Figure 1. Major metabolic pathways of immune cells.

Glucose enters the cells through the glucose transporter, GLUT1 and is phosphorylated to glucose-6-phosphate (G-6-P) by hexokinases. During glycolysis, G-6-P is metabolized to pyruvate, reducing NAD⁺ to NADH, and generating 2 ATP. In hypoxia, pyruvate is oxidized to lactate, restoring NAD⁺ levels in the cell. In normoxia, pyruvate is metabolized to acetyl-CoA, which is oxidized in the TCA cycle to generate NADH. In the redox reactions of OXPHOS, electrons are sequentially transferred to generate a H⁺ gradient across the inner mitochondrial membrane, which drives the synthesis of ATP. In contrast to glycolysis, mitochondrial OXPHOS is a highly efficient form of generating ATP, yielding ~30–36 ATP per molecule of glucose.

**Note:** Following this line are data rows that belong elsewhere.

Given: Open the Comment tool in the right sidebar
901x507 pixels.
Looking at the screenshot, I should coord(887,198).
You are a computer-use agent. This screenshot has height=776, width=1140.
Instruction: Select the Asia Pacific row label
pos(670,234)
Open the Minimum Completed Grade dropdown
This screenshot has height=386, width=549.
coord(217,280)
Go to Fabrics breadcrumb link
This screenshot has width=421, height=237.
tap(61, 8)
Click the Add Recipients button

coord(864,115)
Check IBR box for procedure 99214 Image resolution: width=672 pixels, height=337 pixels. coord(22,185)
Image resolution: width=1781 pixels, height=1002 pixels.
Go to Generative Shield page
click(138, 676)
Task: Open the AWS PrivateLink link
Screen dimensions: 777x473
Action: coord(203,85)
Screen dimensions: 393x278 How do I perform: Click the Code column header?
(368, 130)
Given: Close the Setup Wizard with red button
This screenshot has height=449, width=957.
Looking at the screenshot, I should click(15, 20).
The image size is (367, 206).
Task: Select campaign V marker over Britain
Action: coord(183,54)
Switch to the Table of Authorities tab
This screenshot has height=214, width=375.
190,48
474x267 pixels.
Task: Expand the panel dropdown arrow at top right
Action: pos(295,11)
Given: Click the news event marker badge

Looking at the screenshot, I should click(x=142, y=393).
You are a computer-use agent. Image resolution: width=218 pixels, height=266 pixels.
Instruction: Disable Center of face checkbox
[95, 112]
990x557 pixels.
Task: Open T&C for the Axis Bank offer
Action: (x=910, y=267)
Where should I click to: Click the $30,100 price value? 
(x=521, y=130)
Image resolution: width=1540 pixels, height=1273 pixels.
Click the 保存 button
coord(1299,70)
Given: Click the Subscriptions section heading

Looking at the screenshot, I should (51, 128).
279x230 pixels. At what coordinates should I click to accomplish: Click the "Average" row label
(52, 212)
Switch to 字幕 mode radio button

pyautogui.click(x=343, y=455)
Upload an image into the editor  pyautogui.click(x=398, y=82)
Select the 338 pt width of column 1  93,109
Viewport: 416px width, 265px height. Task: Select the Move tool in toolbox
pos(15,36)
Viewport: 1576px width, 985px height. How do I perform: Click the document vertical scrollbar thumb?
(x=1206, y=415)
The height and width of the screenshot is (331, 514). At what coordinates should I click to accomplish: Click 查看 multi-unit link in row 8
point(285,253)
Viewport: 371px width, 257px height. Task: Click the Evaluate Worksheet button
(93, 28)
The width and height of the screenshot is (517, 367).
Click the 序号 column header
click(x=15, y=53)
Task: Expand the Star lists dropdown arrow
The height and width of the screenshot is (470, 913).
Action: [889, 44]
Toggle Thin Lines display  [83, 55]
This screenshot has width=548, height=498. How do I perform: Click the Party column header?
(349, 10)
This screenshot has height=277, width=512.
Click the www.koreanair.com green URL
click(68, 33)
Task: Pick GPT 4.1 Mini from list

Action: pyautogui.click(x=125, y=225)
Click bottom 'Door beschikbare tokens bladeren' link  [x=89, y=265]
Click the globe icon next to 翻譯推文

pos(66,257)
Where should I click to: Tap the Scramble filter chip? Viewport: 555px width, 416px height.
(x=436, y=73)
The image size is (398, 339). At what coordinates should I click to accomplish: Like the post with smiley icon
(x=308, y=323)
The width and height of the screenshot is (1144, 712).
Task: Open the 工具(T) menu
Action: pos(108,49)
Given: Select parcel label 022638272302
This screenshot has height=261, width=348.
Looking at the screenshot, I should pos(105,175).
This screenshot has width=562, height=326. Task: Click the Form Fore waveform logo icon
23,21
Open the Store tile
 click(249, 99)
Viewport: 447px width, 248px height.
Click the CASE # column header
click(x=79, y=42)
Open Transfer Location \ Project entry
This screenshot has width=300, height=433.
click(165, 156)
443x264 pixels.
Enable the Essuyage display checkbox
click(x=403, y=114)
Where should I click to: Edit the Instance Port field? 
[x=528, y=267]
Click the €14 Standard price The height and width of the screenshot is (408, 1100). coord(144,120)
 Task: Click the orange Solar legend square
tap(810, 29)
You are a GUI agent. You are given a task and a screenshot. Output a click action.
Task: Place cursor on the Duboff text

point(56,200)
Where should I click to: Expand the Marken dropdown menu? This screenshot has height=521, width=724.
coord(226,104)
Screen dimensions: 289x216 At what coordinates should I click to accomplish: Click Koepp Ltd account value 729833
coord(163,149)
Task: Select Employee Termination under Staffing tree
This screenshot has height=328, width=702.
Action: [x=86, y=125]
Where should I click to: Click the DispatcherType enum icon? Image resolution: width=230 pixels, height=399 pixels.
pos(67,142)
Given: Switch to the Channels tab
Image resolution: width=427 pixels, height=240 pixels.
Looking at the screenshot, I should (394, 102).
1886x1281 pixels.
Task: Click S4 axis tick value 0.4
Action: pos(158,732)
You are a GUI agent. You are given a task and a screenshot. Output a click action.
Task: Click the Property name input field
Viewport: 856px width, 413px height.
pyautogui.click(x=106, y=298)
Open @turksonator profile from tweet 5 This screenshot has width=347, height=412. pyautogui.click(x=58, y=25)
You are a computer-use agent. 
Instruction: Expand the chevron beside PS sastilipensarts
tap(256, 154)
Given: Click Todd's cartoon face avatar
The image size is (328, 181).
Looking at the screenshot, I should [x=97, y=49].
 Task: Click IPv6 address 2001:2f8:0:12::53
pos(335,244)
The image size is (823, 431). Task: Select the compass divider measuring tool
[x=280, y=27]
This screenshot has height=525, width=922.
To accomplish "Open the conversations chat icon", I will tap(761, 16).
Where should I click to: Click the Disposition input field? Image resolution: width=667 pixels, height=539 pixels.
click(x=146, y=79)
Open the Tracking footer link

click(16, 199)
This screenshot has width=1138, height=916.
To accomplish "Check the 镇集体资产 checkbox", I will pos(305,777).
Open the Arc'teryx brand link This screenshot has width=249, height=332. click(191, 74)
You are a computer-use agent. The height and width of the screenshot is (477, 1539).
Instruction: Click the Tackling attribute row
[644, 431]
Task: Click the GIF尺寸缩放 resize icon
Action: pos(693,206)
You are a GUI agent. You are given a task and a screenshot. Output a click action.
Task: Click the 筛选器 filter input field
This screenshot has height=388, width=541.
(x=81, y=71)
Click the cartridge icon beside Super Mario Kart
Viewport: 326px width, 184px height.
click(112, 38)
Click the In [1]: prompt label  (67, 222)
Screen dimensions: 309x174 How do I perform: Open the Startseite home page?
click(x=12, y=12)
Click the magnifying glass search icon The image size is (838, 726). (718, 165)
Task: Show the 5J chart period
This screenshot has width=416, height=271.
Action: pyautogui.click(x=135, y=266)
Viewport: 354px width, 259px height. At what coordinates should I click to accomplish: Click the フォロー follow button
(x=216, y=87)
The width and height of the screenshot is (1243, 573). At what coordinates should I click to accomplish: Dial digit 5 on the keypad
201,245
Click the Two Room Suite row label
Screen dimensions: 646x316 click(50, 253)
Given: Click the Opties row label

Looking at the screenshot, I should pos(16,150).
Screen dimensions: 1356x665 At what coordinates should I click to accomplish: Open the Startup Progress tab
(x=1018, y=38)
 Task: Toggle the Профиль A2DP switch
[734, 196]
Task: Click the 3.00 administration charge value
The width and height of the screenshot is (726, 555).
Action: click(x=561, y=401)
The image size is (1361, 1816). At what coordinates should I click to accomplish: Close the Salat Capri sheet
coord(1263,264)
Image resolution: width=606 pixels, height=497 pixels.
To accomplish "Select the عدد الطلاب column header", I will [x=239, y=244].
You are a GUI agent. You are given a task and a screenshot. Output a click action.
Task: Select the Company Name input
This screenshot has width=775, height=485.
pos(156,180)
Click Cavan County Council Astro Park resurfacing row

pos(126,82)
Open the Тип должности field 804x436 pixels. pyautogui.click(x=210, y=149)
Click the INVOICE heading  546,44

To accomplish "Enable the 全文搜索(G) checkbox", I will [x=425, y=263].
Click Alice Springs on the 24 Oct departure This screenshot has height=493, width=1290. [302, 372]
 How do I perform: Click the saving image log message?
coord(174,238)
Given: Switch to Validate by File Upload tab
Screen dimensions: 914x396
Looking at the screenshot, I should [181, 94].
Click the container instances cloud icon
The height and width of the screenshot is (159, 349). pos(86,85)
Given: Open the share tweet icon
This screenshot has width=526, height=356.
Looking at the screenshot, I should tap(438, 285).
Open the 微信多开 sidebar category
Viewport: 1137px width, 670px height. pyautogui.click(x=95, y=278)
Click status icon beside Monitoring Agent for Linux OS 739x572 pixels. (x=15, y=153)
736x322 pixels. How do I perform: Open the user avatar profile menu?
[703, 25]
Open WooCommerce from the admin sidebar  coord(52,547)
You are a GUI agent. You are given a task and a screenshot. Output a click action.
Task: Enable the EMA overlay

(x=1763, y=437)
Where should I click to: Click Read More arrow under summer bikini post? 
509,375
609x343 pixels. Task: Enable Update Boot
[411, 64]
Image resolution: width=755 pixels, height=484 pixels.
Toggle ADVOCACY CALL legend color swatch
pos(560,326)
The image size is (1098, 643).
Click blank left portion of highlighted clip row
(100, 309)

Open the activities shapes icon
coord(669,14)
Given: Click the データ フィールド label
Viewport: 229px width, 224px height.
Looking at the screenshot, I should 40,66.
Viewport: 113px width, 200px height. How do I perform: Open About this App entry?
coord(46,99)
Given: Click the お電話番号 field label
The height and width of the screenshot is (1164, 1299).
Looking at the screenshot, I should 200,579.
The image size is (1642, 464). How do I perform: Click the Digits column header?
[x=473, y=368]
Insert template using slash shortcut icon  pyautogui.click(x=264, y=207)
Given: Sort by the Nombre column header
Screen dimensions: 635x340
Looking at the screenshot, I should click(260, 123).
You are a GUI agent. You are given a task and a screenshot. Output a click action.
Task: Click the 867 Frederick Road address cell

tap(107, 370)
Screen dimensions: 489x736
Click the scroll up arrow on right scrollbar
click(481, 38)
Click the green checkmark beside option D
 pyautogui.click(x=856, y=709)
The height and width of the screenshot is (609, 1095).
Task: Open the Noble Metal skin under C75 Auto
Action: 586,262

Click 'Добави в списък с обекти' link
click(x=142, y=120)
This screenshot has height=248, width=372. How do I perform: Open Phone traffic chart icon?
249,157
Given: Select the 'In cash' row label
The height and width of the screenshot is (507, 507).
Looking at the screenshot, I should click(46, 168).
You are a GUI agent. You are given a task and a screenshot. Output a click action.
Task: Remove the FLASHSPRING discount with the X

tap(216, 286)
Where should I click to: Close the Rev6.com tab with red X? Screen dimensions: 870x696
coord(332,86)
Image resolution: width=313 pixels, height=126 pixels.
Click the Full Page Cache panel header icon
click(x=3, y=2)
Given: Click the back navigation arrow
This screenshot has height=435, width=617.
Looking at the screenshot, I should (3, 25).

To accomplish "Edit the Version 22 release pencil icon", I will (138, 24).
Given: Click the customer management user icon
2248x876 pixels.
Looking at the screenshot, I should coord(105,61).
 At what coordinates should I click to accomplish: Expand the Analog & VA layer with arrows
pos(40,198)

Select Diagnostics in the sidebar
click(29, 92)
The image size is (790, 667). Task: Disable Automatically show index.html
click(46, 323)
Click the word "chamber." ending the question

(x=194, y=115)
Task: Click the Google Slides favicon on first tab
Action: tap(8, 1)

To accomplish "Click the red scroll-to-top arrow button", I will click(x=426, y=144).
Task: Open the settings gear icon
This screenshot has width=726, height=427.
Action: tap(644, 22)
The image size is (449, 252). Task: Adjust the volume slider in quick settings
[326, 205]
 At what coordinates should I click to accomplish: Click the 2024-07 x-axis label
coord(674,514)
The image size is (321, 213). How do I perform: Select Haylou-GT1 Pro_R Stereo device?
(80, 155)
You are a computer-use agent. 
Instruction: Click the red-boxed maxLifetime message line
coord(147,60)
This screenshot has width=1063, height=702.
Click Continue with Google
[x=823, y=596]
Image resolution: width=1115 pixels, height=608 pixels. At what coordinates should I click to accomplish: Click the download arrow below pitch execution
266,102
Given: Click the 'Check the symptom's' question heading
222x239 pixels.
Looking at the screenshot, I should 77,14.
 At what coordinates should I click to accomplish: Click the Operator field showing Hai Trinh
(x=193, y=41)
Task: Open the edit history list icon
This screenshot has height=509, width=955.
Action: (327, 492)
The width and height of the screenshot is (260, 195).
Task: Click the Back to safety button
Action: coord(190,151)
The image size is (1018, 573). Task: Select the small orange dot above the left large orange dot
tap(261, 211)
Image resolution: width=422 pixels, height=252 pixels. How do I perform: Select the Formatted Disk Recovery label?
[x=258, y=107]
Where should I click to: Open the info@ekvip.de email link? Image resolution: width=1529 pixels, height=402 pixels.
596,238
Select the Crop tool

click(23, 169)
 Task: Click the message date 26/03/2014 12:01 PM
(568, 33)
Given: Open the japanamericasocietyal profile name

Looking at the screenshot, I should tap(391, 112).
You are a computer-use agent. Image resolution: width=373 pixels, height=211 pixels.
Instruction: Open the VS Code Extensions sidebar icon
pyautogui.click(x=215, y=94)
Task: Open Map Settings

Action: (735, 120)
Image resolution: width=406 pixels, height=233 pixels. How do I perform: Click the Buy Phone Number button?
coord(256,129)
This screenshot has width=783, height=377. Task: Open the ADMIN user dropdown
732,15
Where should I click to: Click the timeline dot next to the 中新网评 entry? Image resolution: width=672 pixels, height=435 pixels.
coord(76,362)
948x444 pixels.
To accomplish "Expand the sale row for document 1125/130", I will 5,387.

Immune cells utilize three additional pathways, the pentose phosphate shunt (PPP), glutaminolysis, and fatty acid oxidation, to meet their metabolic and functional demands. G-6-P is the entry point for PPP, which generate riboses for nucleotide synthesis. During this process, NADP⁺ is reduced to NADPH, forming the critical co-factor required for ROS production via the NADPH oxidase system in neutrophils and macrophages. During glutaminolysis, glutamine is metabolized to glutamate and subsequently toα -ketoglutarate, which then enters the TCA cycle. The fate of glutamine is dependent on the activation state of the immune cell; it can either be oxidized completely to generate ATP or used to replenish the metabolic intermediates of TCA cycles, which are diverted for macromolecule biosynthesis. The β-oxidation of fatty acids yields acetyl-CoA, which enter the TCA cycle and OXPHOS pathways to generate ATP.